■ GOAL: Reproduce the listing below line for line, keeping every character as it appears.

■ RECORDS SHOWN:
=====

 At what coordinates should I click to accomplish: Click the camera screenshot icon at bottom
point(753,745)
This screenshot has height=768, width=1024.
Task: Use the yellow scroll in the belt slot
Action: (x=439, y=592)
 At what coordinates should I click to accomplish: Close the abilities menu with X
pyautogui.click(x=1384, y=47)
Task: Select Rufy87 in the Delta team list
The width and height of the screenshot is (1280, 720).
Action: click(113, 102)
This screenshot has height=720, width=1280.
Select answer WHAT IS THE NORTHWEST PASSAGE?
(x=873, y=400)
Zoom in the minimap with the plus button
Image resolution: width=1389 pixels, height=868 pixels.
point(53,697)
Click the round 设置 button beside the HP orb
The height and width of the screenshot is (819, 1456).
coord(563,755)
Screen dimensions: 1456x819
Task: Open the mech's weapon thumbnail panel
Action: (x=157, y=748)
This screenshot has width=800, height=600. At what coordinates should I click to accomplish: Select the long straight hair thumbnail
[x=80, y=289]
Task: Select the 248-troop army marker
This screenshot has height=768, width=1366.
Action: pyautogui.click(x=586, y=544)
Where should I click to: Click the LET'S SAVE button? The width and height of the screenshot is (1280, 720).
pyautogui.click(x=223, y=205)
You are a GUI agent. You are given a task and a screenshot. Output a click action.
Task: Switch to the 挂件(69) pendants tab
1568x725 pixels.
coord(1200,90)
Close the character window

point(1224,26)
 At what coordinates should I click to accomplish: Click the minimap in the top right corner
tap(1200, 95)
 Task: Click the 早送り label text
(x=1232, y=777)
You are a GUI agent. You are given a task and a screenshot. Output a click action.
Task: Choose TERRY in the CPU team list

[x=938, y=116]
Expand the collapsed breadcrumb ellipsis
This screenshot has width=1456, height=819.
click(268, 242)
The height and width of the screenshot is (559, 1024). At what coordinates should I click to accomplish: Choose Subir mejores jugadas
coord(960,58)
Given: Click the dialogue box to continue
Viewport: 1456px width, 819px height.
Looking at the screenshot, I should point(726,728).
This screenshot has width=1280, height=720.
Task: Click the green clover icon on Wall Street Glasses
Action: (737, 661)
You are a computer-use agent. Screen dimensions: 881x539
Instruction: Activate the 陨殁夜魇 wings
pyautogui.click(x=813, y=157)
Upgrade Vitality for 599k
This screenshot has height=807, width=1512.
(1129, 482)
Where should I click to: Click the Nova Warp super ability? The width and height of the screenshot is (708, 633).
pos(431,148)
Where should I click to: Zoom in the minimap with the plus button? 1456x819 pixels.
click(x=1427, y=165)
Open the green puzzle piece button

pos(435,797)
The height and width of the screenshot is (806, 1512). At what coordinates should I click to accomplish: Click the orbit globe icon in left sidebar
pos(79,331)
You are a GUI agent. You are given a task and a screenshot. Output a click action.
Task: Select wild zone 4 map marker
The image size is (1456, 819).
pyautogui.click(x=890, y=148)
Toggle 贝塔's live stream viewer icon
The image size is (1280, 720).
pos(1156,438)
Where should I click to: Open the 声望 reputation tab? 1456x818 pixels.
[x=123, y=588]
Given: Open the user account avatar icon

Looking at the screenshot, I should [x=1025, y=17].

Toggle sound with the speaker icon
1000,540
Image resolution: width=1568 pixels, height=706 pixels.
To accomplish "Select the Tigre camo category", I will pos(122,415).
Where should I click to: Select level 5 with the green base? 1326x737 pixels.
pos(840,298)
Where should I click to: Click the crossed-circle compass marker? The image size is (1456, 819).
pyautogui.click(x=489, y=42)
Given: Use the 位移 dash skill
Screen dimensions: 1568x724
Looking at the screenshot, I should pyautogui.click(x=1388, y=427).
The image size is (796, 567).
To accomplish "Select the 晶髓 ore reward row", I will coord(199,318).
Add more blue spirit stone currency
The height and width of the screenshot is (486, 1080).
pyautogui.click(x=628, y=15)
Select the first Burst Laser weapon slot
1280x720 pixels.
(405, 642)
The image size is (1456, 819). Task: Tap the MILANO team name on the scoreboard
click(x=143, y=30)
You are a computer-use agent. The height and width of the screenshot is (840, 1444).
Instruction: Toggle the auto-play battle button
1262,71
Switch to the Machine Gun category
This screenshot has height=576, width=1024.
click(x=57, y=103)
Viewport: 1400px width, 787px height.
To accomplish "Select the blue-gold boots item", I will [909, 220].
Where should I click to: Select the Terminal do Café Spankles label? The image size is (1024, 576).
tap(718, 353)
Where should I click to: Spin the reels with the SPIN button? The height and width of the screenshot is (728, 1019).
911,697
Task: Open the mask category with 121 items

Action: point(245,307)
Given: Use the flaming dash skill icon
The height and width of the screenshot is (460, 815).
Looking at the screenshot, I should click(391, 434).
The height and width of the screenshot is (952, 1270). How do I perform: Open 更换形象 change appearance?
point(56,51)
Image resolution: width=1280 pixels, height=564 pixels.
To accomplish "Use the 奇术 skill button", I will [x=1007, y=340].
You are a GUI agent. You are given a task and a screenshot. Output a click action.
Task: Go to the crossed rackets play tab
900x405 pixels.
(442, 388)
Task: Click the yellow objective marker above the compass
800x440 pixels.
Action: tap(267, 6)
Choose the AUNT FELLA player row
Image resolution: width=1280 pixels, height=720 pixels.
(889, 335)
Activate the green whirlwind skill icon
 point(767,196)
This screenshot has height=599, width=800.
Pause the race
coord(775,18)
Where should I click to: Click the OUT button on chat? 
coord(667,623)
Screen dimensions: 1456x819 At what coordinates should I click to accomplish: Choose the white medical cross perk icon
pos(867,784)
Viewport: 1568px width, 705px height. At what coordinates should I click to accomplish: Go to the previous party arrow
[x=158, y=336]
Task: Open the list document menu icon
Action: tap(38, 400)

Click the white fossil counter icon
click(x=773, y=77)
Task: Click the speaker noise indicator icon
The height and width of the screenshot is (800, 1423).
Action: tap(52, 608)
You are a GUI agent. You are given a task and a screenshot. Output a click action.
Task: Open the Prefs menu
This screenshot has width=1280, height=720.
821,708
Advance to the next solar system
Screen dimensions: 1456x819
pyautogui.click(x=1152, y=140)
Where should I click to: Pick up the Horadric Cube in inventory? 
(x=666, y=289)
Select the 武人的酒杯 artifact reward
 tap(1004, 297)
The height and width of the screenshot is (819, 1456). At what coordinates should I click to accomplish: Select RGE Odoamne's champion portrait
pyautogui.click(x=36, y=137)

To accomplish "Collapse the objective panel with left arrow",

=====

■ TASK RESPONSE:
 At what coordinates should I click to accomplish: Click the camera screenshot icon at bottom
point(753,745)
This screenshot has height=768, width=1024.
Task: Use the yellow scroll in the belt slot
Action: (x=439, y=592)
 At what coordinates should I click to accomplish: Close the abilities menu with X
pyautogui.click(x=1384, y=47)
Task: Select Rufy87 in the Delta team list
The width and height of the screenshot is (1280, 720).
Action: click(113, 102)
This screenshot has height=720, width=1280.
Select answer WHAT IS THE NORTHWEST PASSAGE?
(x=873, y=400)
Zoom in the minimap with the plus button
Image resolution: width=1389 pixels, height=868 pixels.
point(53,697)
Click the round 设置 button beside the HP orb
The height and width of the screenshot is (819, 1456).
coord(563,755)
Screen dimensions: 1456x819
Task: Open the mech's weapon thumbnail panel
Action: (x=157, y=748)
This screenshot has width=800, height=600. At what coordinates should I click to accomplish: Select the long straight hair thumbnail
[x=80, y=289]
Task: Select the 248-troop army marker
This screenshot has height=768, width=1366.
Action: pyautogui.click(x=586, y=544)
Where should I click to: Click the LET'S SAVE button? The width and height of the screenshot is (1280, 720).
pyautogui.click(x=223, y=205)
You are a GUI agent. You are given a task and a screenshot. Output a click action.
Task: Switch to the 挂件(69) pendants tab
1568x725 pixels.
coord(1200,90)
Close the character window

point(1224,26)
 At what coordinates should I click to accomplish: Click the minimap in the top right corner
tap(1200, 95)
 Task: Click the 早送り label text
(x=1232, y=777)
You are a GUI agent. You are given a task and a screenshot. Output a click action.
Task: Choose TERRY in the CPU team list

[x=938, y=116]
Expand the collapsed breadcrumb ellipsis
This screenshot has width=1456, height=819.
click(268, 242)
The height and width of the screenshot is (559, 1024). At what coordinates should I click to accomplish: Choose Subir mejores jugadas
coord(960,58)
Given: Click the dialogue box to continue
Viewport: 1456px width, 819px height.
Looking at the screenshot, I should point(726,728).
This screenshot has width=1280, height=720.
Task: Click the green clover icon on Wall Street Glasses
Action: (737, 661)
You are a computer-use agent. Screen dimensions: 881x539
Instruction: Activate the 陨殁夜魇 wings
pyautogui.click(x=813, y=157)
Upgrade Vitality for 599k
This screenshot has height=807, width=1512.
(1129, 482)
Where should I click to: Click the Nova Warp super ability? The width and height of the screenshot is (708, 633).
pos(431,148)
Where should I click to: Zoom in the minimap with the plus button? 1456x819 pixels.
click(x=1427, y=165)
Open the green puzzle piece button

pos(435,797)
The height and width of the screenshot is (806, 1512). At what coordinates should I click to accomplish: Click the orbit globe icon in left sidebar
pos(79,331)
You are a GUI agent. You are given a task and a screenshot. Output a click action.
Task: Select wild zone 4 map marker
The image size is (1456, 819).
pyautogui.click(x=890, y=148)
Toggle 贝塔's live stream viewer icon
The image size is (1280, 720).
pos(1156,438)
Where should I click to: Open the 声望 reputation tab? 1456x818 pixels.
[x=123, y=588]
Given: Open the user account avatar icon

Looking at the screenshot, I should [x=1025, y=17].

Toggle sound with the speaker icon
1000,540
Image resolution: width=1568 pixels, height=706 pixels.
To accomplish "Select the Tigre camo category", I will pos(122,415).
Where should I click to: Select level 5 with the green base? 1326x737 pixels.
pos(840,298)
Where should I click to: Click the crossed-circle compass marker? The image size is (1456, 819).
pyautogui.click(x=489, y=42)
Given: Use the 位移 dash skill
Screen dimensions: 1568x724
Looking at the screenshot, I should pyautogui.click(x=1388, y=427).
The image size is (796, 567).
To accomplish "Select the 晶髓 ore reward row", I will coord(199,318).
Add more blue spirit stone currency
The height and width of the screenshot is (486, 1080).
pyautogui.click(x=628, y=15)
Select the first Burst Laser weapon slot
1280x720 pixels.
(405, 642)
The image size is (1456, 819). Task: Tap the MILANO team name on the scoreboard
click(x=143, y=30)
You are a computer-use agent. The height and width of the screenshot is (840, 1444).
Instruction: Toggle the auto-play battle button
1262,71
Switch to the Machine Gun category
This screenshot has height=576, width=1024.
click(x=57, y=103)
Viewport: 1400px width, 787px height.
To accomplish "Select the blue-gold boots item", I will [909, 220].
Where should I click to: Select the Terminal do Café Spankles label? The image size is (1024, 576).
tap(718, 353)
Where should I click to: Spin the reels with the SPIN button? The height and width of the screenshot is (728, 1019).
911,697
Task: Open the mask category with 121 items

Action: point(245,307)
Given: Use the flaming dash skill icon
The height and width of the screenshot is (460, 815).
Looking at the screenshot, I should click(391, 434).
The height and width of the screenshot is (952, 1270). How do I perform: Open 更换形象 change appearance?
point(56,51)
Image resolution: width=1280 pixels, height=564 pixels.
To accomplish "Use the 奇术 skill button", I will [x=1007, y=340].
You are a GUI agent. You are given a task and a screenshot. Output a click action.
Task: Go to the crossed rackets play tab
900x405 pixels.
(442, 388)
Task: Click the yellow objective marker above the compass
800x440 pixels.
Action: tap(267, 6)
Choose the AUNT FELLA player row
Image resolution: width=1280 pixels, height=720 pixels.
(889, 335)
Activate the green whirlwind skill icon
 point(767,196)
This screenshot has height=599, width=800.
Pause the race
coord(775,18)
Where should I click to: Click the OUT button on chat? 
coord(667,623)
Screen dimensions: 1456x819 At what coordinates should I click to accomplish: Choose the white medical cross perk icon
pos(867,784)
Viewport: 1568px width, 705px height. At what coordinates should I click to accomplish: Go to the previous party arrow
[x=158, y=336]
Task: Open the list document menu icon
Action: tap(38, 400)

Click the white fossil counter icon
click(x=773, y=77)
Task: Click the speaker noise indicator icon
The height and width of the screenshot is (800, 1423).
Action: tap(52, 608)
You are a GUI agent. You are given a task and a screenshot. Output a click action.
Task: Open the Prefs menu
This screenshot has width=1280, height=720.
821,708
Advance to the next solar system
Screen dimensions: 1456x819
pyautogui.click(x=1152, y=140)
Where should I click to: Pick up the Horadric Cube in inventory? 
(x=666, y=289)
Select the 武人的酒杯 artifact reward
 tap(1004, 297)
The height and width of the screenshot is (819, 1456). At what coordinates should I click to accomplish: Select RGE Odoamne's champion portrait
pyautogui.click(x=36, y=137)

To accomplish "Collapse the objective panel with left arrow",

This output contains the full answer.